Importance de l’espèce

Le loup atlantique, qui peut être présent en concentrations assez denses, présentait un intérêt commercial dans les années 1990. Il est encore un peu pêché dans les eaux côtières du sud de Terre-Neuve. La Région de Terre-Neuve et du Labrador et la Région des Maritimes autorisent le débarquement de prises accessoires de cette espèce. On peut en préparer des filets, vendus frais ou congelés. La peau peut aussi être tannée et commercialisée. Cependant, il n’est actuellement pas possible d’en autoriser une grande pêche commerciale dirigée, son effectif étant insuffisant. En 2008, les débarquements terre-neuviens des trois espèces de loups combinées ont totalisé 7 743 kg et une valeur de 2 653 $ (Pêches et Océans Canada, 2010). Le loup atlantique intéresse les amateurs de plongée.

Le loup atlantique est capturé dans les pêches mixtes ou comme prise accessoire dans nombre d’autres pêches, comme celles du flétan de l’Atlantique (Hippoglossus hippoglossus), de la morue franche (Gadus morhua) et de la limande à queue jaune (Limanda ferruginea) (Kulka et al., 2007a; DFO, 2011). Les plus fortes prises déclarées sont obtenues dans les eaux du sud de Terre-Neuve et en Nouvelle-Écosse. À Terre-Neuve, les débarquements déclarés concernent les trois espèces de loups combinées. Il est légal de débarquer des loups atlantiques, cette pratique n’étant pas interdite par l’inscription de l’espèce en tant qu’espèce préoccupante à l’annexe 1 de la LEP.

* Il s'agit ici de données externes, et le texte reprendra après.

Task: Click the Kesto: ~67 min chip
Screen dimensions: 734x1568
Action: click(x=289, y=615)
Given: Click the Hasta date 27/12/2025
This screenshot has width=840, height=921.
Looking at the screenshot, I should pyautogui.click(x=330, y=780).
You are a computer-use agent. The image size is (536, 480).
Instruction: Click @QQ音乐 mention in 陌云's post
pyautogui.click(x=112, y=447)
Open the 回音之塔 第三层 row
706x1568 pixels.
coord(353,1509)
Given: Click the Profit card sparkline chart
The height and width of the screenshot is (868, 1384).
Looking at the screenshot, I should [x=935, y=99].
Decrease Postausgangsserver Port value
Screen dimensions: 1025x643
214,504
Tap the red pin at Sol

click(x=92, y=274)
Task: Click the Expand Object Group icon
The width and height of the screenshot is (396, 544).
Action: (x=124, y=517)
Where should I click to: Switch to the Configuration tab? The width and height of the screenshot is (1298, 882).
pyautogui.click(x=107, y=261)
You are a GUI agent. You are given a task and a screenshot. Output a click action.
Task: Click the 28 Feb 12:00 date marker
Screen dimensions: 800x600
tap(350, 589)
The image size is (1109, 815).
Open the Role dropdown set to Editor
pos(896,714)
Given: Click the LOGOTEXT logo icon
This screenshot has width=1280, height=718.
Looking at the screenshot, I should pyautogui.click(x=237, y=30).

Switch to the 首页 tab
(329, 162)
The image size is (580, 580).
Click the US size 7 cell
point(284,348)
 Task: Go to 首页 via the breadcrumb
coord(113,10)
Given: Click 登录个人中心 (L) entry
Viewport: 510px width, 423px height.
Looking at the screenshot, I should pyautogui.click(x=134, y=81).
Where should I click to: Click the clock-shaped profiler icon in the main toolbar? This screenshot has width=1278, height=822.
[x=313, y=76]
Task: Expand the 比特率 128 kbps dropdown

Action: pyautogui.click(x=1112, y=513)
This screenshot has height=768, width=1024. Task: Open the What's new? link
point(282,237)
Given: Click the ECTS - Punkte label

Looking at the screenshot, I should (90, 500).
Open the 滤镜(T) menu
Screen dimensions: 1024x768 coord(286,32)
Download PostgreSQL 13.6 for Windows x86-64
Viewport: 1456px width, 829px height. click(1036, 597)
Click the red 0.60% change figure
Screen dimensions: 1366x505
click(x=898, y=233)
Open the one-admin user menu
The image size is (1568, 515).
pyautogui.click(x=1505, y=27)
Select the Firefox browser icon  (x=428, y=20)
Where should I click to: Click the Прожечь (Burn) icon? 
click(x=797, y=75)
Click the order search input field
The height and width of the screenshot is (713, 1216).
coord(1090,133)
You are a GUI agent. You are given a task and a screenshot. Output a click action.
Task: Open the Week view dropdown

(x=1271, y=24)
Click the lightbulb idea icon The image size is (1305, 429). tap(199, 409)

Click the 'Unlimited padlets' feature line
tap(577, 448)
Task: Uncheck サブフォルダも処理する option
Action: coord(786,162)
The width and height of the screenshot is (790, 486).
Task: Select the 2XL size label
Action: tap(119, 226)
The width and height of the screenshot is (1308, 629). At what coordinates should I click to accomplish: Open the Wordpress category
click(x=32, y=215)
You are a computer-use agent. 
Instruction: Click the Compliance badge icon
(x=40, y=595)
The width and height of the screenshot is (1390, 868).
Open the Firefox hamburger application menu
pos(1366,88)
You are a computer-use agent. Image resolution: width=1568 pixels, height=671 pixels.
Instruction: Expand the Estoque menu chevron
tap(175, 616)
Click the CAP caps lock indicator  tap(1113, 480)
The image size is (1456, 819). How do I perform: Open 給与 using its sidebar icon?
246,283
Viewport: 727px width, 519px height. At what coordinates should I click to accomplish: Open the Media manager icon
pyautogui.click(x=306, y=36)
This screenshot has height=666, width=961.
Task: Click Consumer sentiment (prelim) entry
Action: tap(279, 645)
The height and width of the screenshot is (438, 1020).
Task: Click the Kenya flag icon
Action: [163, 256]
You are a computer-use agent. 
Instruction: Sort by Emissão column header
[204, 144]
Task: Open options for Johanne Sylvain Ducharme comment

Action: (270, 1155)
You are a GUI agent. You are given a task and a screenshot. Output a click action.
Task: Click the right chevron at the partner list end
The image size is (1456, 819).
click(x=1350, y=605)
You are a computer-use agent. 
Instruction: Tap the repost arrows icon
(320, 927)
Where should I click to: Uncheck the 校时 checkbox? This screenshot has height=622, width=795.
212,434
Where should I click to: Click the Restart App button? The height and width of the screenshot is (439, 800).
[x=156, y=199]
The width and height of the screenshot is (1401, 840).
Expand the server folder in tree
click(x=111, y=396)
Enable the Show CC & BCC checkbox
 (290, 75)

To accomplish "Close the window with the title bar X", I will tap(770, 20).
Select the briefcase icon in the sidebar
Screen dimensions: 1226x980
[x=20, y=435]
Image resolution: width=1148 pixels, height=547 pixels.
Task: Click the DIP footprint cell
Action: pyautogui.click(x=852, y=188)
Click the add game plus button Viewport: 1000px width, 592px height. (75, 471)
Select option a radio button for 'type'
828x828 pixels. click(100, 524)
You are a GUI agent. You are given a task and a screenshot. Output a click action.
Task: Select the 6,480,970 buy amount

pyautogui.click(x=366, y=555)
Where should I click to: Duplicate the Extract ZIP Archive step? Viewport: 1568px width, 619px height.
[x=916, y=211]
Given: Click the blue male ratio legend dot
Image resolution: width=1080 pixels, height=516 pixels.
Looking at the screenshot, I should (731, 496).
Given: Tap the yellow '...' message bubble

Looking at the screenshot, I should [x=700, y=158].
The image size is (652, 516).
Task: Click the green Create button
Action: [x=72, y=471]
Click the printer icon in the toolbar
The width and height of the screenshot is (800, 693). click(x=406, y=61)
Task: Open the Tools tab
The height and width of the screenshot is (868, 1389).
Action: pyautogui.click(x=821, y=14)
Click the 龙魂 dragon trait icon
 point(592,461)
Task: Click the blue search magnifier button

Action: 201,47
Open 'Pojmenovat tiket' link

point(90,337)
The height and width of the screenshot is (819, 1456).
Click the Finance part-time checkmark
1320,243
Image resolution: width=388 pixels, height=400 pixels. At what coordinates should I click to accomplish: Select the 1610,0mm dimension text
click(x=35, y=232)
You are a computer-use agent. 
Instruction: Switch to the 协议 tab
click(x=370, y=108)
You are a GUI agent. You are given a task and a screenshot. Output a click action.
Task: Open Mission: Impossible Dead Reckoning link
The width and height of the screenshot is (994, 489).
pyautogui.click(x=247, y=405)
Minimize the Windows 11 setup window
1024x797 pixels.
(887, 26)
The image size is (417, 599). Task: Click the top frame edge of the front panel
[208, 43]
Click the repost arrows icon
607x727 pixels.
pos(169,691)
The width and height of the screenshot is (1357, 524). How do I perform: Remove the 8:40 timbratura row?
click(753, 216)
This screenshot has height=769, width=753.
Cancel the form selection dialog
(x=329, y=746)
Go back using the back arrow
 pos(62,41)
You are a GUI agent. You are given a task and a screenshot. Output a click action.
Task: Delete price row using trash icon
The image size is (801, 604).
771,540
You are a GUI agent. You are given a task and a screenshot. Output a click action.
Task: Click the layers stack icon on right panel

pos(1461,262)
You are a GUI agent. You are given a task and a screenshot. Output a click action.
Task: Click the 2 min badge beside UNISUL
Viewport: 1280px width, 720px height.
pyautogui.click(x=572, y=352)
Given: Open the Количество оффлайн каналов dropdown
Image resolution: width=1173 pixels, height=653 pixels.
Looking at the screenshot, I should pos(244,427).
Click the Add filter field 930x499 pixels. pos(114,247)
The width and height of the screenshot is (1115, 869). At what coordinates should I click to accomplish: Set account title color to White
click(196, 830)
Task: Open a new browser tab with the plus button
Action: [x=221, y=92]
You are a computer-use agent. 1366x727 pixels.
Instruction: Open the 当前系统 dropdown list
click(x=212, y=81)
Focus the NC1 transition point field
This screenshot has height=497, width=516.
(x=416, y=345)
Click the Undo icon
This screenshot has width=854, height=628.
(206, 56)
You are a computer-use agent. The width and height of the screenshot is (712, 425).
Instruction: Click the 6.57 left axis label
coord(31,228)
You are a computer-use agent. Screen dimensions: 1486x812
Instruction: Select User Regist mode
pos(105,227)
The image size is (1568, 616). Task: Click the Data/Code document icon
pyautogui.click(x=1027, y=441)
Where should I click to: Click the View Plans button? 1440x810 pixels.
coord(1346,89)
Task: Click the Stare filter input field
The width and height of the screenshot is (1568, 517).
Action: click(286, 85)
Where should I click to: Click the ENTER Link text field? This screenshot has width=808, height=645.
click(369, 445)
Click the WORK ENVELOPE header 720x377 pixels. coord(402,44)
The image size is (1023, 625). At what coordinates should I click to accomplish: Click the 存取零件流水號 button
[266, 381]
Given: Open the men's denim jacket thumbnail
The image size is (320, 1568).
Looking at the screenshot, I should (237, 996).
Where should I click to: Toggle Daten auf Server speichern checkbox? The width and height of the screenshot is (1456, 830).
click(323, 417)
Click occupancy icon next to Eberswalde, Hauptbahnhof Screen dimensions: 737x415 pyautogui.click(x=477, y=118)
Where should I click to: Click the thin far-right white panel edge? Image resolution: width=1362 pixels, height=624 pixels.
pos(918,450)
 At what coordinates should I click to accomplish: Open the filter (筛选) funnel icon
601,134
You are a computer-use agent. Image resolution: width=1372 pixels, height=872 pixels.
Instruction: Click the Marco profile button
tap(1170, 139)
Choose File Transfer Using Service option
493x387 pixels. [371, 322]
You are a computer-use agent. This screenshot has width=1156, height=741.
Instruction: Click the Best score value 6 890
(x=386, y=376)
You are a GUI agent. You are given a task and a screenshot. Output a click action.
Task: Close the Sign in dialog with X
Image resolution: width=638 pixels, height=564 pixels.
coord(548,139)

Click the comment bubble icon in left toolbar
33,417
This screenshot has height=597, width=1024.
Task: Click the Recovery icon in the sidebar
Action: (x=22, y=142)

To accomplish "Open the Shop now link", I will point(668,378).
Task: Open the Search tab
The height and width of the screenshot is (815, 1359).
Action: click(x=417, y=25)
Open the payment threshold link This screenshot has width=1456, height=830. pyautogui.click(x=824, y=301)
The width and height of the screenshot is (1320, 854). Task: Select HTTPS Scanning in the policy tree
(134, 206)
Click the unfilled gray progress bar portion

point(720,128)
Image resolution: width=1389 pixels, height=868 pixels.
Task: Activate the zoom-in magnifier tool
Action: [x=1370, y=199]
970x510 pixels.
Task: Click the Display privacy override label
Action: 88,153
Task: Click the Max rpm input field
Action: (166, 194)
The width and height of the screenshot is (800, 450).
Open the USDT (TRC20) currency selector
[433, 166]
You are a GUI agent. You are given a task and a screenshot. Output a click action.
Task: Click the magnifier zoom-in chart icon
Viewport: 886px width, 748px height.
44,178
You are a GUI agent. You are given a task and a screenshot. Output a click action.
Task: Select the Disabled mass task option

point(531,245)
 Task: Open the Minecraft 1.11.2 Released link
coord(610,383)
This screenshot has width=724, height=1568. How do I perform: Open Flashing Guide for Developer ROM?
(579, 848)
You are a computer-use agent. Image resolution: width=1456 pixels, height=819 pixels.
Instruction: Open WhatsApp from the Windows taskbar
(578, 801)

Le rôle écologique du loup atlantique est difficile à évaluer à cause d’un manque d’information. Les loups atlantiques consomment divers invertébrés et poissons, et on croit que les larves et les jeunes sont la proie de plusieurs espèces de poissons.

1 Le vomer est un os unique médian qui constitue la partie postéro-inférieure de la cloison nasale.
2 Les dents palatines sont implantées sur les côtés du palais plutôt que sur l’arcade dentaire, et orientées vers le centre de la mâchoire.